Transmitter and receiver techniques for wireless fading channels.

摘要

Receiver techniques and joint transmitter-receiver techniques are studied for various wireless channel models. We first analyze the performance of a reduced-rank equalizer, constrained in a Krylov subspace, for frequency-selective fading channels. Asymptotic performance is characterized, as the filter length(s) approach infinity, for both linear and decision-feedback equalizers (DFEs). A reduced-rank equalizer can achieve MMSE performance with relatively low rank(s), and significantly outperform a full-rank equalizer with limited training. A rank-recursive algorithm for computing the equalizer with rank selection rules is developed.

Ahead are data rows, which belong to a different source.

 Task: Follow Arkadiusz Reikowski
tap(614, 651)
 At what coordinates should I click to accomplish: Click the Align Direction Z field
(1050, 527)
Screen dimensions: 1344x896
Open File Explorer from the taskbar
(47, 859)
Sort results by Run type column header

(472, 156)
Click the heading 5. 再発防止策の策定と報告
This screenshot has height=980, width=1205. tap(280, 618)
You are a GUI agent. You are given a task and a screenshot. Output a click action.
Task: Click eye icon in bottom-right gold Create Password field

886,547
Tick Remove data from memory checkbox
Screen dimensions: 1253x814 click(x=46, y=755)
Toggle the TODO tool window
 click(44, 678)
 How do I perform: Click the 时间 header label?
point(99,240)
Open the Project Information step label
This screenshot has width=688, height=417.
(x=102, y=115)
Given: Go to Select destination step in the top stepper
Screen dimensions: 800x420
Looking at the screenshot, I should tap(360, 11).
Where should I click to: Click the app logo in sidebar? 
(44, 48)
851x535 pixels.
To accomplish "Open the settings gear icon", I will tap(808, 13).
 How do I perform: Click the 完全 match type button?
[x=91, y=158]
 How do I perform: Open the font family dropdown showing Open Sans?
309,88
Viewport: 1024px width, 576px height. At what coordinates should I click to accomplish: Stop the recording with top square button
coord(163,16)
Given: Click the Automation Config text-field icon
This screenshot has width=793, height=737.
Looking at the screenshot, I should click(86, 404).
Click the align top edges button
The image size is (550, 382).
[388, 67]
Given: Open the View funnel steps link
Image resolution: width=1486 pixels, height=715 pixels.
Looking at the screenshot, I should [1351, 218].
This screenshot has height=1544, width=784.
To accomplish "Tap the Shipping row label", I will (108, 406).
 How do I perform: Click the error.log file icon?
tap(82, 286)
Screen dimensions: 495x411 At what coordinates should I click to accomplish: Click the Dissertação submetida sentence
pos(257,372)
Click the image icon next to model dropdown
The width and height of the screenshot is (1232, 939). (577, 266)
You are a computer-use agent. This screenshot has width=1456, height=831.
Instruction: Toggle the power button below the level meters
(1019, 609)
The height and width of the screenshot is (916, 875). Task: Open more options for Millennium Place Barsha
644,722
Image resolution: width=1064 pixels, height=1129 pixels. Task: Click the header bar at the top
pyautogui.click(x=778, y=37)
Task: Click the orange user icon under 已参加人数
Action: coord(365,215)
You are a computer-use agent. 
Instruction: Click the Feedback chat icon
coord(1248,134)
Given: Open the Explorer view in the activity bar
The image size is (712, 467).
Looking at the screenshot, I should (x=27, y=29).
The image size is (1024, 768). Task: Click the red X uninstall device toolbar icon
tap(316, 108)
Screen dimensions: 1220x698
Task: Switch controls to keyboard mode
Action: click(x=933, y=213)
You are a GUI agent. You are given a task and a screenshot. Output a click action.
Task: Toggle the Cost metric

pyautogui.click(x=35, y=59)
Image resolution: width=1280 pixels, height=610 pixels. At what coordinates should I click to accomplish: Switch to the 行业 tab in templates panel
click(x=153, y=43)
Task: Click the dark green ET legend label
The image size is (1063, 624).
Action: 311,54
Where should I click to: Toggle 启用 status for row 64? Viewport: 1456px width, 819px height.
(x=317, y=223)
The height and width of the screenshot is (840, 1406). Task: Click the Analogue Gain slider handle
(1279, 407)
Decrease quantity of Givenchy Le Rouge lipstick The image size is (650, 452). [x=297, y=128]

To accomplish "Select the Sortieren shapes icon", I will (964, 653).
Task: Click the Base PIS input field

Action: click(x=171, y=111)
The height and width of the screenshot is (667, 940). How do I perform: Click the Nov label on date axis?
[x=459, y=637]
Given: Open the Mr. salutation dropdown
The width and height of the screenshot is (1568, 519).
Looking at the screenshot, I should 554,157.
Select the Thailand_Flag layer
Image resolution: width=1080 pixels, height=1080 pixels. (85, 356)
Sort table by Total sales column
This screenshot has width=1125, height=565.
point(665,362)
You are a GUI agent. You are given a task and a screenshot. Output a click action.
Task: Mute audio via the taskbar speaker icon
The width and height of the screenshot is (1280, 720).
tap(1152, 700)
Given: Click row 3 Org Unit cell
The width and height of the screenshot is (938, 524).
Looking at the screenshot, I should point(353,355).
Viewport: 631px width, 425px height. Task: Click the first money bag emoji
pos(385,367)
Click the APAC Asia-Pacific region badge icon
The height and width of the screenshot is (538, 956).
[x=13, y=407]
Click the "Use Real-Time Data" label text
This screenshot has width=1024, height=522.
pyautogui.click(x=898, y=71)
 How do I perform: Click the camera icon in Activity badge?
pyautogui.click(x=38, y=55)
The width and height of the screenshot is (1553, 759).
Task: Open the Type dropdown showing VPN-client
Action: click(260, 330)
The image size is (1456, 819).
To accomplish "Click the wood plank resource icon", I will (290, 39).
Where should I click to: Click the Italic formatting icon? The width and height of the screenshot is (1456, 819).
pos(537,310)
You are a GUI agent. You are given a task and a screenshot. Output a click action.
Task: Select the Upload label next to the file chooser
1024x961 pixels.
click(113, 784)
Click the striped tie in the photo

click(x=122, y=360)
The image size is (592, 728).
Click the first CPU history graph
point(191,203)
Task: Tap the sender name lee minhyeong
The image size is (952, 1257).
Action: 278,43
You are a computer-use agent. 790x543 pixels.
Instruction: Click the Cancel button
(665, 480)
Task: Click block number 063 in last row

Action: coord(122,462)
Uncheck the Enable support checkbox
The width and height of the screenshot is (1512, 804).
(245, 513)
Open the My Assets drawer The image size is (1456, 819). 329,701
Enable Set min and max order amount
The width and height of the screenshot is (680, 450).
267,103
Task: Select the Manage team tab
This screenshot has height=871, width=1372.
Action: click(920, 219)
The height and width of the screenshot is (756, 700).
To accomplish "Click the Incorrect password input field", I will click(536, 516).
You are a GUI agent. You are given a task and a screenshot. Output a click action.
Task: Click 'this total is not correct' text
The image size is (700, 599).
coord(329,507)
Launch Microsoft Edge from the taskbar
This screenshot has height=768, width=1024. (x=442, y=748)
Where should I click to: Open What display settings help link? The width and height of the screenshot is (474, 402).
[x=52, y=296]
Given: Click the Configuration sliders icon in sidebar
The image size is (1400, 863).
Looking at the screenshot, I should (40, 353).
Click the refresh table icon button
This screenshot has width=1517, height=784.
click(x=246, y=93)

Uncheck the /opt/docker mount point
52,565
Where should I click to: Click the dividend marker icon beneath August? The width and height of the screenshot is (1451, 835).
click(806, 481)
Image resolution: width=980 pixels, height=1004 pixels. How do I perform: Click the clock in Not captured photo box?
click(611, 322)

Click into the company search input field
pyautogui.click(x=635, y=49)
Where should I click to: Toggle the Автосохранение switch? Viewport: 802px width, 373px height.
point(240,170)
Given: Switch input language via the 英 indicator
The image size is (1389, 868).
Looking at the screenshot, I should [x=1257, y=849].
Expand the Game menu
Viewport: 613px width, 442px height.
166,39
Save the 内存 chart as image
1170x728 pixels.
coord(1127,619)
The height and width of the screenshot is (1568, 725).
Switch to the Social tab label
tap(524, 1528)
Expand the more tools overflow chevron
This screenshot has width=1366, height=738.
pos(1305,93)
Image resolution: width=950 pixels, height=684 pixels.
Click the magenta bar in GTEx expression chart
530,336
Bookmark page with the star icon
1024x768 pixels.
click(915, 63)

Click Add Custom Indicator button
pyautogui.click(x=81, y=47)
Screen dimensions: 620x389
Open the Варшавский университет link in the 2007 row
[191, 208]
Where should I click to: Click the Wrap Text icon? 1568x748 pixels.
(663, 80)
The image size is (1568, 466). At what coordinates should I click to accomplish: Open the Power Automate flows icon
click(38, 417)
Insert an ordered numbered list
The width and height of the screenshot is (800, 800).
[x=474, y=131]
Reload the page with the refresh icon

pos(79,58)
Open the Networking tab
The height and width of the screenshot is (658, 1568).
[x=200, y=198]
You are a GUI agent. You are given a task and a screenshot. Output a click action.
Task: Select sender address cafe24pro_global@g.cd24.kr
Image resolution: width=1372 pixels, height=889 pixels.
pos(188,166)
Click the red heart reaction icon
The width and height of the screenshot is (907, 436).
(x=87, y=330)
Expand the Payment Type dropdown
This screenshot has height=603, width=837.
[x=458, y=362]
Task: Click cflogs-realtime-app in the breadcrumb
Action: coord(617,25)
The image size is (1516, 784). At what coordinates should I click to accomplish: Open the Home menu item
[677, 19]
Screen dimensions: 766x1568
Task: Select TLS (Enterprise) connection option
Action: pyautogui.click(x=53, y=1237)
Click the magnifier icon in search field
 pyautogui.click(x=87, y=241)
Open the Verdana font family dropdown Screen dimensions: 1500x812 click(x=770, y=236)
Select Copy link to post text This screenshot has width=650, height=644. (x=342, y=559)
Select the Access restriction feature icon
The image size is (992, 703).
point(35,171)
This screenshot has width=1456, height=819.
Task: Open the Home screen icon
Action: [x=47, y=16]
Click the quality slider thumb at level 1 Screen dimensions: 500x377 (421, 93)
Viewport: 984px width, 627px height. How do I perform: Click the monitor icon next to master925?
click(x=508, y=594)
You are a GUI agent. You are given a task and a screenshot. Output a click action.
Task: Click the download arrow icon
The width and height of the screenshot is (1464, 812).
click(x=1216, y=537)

We apply this to an adaptive reduced-rank turbo DFE, which can effectively exploit available diversity.; We also consider a multiple-input/multiple-output channel with an adaptive linear receiver. For a fixed packet length, we show that the training length, which maximizes the capacity, grows as the square root of the packet length.; We then consider joint transmitter-receiver optimization. For a CDMA system, we propose and analyze an iterative algorithm to adapt the signature with a reduced-rank receiver. Both single-user adaptation in the presence of fixed interference, and group adaptation, in which multiple users update their signatures, are considered. With little training, the algorithm offers a dramatic improvement in performance relative to full-rank adaptation. To reduce feedback requirements, reduced-rank signature adaptation is studied with a reduced-rank receiver. In many cases the reduced-rank signature performs better than full-rank signature adaptation.; Finally, we consider a multi-carrier system, in which the channel is known to the receiver, and limited channel information can be relayed back to the transmitter. We characterize the asymptotic growth in capacity as the number of sub-channels tends to infinity, which depends on the amount of feedback available. We analyze the asymptotic capacity achieved by a uniform power allocation over a subset of sub-channels with quantized rate control. We show that the asymptotic growth in capacity for this power allocation scheme is the same as for water-filling. Correlated sub-channels are also considered, which can reduce the feedback required. The results are then extended to both the uplink and downlink of a single cell with multiple users.